PASSAGE TO READ:
Ipswich Town (or Moot) Hall, the scene of Lackland’s trial. (Suffolk Record Office)

The trial itself was very different from any procedure with which we are familiar. At least some of the proceedings took place in Latin or Law French, and were, therefore, completely incomprehensible to the majority of those present. The accused were not allowed lawyers. Apparently they should, in theory, have been able to call witnesses but could neither compel them to attend, nor make them take the oath. The prosecution could (but usually didn’t) have counsel, could compel witnesses and could make them take the oath.

(Records)

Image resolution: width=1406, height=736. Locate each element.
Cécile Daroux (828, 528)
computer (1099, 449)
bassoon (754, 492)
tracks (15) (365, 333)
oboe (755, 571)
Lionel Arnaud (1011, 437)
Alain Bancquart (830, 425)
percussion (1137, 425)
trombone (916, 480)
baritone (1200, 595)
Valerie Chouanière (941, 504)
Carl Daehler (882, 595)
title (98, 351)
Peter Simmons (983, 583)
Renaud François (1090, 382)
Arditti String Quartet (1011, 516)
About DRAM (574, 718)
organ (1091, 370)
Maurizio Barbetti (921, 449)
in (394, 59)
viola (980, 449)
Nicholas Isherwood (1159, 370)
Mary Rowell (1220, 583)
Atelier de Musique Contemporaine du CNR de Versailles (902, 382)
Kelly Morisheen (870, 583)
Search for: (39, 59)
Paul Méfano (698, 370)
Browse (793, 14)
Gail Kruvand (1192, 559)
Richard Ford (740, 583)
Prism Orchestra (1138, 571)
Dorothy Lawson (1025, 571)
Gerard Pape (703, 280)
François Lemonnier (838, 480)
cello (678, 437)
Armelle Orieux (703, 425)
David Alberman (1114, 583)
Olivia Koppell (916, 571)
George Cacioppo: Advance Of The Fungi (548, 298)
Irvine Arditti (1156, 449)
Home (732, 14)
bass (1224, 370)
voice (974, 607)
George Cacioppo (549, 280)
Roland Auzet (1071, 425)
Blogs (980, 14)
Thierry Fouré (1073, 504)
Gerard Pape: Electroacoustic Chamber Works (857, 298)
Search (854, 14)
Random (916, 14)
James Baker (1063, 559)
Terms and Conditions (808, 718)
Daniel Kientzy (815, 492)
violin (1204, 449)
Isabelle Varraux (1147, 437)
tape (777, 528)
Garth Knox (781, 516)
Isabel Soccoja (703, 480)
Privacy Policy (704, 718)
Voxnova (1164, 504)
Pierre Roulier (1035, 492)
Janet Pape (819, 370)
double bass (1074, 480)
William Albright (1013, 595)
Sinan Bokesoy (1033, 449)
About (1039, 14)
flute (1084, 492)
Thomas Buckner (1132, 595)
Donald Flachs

PROBLEMS:
(1) Answer these questions using the passage on the trial:
(a) Which building was the scene of Lackland's trial?
(b) In which languages did at least some of the proceedings take place?
(c) Were the accused allowed lawyers?
(2) Please retype the passage on the trial from "The trial itself" to "could make them take the oath.".

IN RESPONSE:
(1)
(a) Ipswich Town (or Moot) Hall
(b) Latin or Law French
(c) No

(2)
The trial itself was very different from any procedure with which we are familiar. At least some of the proceedings took place in Latin or Law French, and were, therefore, completely incomprehensible to the majority of those present. The accused were not allowed lawyers. Apparently they should, in theory, have been able to call witnesses but could neither compel them to attend, nor make them take the oath. The prosecution could (but usually didn’t) have counsel, could compel witnesses and could make them take the oath.